De wrakingskamer zal de wens van verzoekster honoreren, nu deze berust op de standaard werkwijze als volgens het wrakingsprotocol van deze rechtbank.
4.6.
De wrakingskamer constateert dat de gewraakte rechter niet de behandelend rechter is en evenmin is geweest. Uit het digitaal strafsysteem “ZRP” blijkt dat de gewraakte rechter in opleiding op 14 augustus stond ingedeeld op een PR-zitting met een senior rechter als opleider.

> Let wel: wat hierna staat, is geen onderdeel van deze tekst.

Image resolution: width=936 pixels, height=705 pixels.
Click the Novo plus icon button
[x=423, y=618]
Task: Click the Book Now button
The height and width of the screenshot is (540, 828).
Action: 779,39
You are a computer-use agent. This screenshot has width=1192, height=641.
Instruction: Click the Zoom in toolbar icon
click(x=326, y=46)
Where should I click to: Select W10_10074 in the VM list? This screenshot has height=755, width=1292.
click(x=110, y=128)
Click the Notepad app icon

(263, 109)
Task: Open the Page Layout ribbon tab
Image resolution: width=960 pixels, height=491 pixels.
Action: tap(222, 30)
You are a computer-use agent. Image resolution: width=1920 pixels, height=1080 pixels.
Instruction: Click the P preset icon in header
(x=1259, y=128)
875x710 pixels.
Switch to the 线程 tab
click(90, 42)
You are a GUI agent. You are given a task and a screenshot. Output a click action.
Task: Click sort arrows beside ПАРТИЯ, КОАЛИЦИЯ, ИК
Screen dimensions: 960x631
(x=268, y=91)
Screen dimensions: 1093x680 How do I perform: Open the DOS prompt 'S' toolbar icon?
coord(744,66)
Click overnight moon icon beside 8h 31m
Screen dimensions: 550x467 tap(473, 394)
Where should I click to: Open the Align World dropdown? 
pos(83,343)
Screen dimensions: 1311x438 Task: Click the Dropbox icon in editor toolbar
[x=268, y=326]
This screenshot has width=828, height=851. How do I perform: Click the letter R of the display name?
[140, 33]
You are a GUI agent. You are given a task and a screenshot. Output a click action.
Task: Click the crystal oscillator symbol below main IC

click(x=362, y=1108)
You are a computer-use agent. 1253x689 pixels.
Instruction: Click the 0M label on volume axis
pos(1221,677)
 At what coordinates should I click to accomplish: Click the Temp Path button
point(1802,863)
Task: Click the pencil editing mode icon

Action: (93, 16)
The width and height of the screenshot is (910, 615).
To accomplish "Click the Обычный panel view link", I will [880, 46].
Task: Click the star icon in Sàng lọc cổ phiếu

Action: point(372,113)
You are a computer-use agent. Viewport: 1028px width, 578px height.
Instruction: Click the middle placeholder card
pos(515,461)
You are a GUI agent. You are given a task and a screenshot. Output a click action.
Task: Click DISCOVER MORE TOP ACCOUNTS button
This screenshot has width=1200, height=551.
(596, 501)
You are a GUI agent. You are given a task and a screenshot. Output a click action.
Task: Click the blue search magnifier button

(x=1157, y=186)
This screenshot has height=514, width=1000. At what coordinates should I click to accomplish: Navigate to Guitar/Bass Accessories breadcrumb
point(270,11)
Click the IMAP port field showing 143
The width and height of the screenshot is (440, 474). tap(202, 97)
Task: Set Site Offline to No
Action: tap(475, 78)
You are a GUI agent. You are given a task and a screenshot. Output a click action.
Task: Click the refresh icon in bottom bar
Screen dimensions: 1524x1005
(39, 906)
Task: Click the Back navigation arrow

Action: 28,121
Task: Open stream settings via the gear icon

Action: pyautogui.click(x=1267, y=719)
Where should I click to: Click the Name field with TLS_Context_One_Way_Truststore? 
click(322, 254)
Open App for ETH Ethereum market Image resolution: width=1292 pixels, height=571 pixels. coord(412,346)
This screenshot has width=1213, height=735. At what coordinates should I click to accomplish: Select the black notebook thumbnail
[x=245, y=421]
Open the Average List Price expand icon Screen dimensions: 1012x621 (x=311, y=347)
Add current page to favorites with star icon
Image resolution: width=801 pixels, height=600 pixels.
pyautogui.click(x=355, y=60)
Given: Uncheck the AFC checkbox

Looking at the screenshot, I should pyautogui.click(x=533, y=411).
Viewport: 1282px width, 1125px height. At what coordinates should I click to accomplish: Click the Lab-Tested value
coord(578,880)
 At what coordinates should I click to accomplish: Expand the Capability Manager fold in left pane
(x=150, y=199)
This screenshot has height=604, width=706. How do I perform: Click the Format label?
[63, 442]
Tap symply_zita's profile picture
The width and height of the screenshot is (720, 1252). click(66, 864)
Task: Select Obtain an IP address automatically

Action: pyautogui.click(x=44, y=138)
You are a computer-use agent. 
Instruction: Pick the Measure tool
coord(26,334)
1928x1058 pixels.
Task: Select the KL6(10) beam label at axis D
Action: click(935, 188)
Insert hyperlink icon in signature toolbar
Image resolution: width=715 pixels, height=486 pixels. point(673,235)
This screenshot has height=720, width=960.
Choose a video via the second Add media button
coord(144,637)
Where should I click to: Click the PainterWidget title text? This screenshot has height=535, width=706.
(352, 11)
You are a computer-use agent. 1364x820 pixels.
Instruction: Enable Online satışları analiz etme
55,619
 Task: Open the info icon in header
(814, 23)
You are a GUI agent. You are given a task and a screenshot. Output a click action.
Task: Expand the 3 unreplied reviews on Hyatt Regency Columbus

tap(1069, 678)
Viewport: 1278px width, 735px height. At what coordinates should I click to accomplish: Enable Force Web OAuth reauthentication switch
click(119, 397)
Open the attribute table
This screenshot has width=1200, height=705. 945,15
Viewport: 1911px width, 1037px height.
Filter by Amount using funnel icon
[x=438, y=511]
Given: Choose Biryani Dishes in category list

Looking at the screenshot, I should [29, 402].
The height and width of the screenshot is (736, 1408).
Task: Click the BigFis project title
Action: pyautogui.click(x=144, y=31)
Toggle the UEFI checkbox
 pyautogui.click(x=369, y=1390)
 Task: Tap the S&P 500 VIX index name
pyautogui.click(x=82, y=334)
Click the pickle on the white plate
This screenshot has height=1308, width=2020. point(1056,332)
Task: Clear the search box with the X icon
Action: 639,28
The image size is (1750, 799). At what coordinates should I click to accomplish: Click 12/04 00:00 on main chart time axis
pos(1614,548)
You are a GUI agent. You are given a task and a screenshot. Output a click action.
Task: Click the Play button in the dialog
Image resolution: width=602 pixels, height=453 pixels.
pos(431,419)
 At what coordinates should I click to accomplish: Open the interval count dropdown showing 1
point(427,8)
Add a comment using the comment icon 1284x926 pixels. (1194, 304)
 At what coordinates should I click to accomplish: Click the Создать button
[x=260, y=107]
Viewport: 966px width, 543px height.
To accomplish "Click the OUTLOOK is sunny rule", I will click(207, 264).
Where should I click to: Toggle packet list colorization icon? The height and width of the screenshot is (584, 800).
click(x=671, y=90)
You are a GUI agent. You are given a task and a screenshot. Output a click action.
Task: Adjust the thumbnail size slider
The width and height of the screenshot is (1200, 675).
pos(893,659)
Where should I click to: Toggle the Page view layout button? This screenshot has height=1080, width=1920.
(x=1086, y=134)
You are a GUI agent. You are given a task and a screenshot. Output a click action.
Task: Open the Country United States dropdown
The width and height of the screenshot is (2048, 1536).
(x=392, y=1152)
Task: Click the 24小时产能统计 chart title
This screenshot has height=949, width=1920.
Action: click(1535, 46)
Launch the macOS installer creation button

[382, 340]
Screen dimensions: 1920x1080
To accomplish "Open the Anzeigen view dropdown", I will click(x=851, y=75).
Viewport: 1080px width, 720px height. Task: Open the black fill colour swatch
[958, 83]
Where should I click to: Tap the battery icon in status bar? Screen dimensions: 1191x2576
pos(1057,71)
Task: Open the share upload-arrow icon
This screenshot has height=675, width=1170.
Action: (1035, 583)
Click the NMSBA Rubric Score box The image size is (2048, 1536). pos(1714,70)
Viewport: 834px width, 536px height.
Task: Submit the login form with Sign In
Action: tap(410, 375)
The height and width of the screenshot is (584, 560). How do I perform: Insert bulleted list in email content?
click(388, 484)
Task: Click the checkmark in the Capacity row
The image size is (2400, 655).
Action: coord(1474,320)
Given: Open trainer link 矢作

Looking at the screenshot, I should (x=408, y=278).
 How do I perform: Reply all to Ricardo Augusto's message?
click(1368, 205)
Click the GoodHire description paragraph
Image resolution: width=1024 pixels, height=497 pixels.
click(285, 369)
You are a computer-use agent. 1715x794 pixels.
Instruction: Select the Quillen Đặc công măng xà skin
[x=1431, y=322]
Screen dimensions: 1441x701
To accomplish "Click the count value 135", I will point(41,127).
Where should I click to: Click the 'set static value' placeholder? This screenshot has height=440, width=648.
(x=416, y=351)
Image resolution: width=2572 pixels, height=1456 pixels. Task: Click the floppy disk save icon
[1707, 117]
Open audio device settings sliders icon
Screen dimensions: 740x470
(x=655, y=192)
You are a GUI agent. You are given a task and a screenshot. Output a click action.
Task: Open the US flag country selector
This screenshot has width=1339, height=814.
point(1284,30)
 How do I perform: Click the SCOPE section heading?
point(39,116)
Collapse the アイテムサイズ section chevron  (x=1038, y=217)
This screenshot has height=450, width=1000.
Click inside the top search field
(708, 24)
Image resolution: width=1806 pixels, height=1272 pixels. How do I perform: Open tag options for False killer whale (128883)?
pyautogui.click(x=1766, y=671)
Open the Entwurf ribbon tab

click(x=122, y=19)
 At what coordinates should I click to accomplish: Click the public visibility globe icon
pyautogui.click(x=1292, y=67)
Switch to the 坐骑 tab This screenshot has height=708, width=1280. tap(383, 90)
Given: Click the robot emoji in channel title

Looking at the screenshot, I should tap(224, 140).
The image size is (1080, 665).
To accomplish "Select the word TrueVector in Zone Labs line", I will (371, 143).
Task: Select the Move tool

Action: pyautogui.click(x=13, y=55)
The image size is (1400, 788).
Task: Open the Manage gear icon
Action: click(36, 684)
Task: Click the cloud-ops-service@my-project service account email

Bij de verdeling van te behandelen zaken was afgesproken dat de zaken van verzoekster door de opleider zouden worden gedaan.
Een rechter kan alleen worden gewraakt als ''behandelend rechter''. In het Wrakingsprotocol van deze rechtbank is dat vastgelegd in paragraaf 9.1, onder punt d. in samenhang met paragraaf 4.3. (op internet te vinden onder: www.rechtspraak.nl/Organisatie en contact/Rechtbanken/Rechtbank Noord-Holland/Meer regels en procedures/Regelingen).
4.7.
Het verzoek tot wraking van verzoekster is gericht tegen een rechter die de zaak niet behandelt (en evenmin heeft behandeld).
Voor zover het verzoek ook is gericht tegen alle rechters van deze rechtbank is evenmin sprake van gronden die zien op de behandelend rechter.
4.8.
Het verzoek tot wraking zal op grond van het bepaalde in paragraaf 9.1 van het wrakingsprotocol wegens kennelijke niet-ontvankelijkheid zonder behandeling ter zitting worden afgewezen.
Beslissing
De rechtbank
- verklaart het wrakingsverzoek kennelijk niet-ontvankelijk.
- beveelt de griffier onverwijld aan verzoekster en aan de rechter een voor eensluidend gewaarmerkt afschrift van deze beslissing toe te zenden.
Deze beslissing is gegeven door mr. P.H. B. Littooy, voorzitter, mr.J.H. Gisolf en mr. M.S. Lamboo, leden van de wrakingskamer, in tegenwoordigheid van D.H. Geuze, griffier, en in het openbaar uitgesproken op 17 augustus 2020.
griffier voorzitter
Tegen deze beslissing staat geen rechtsmiddel open.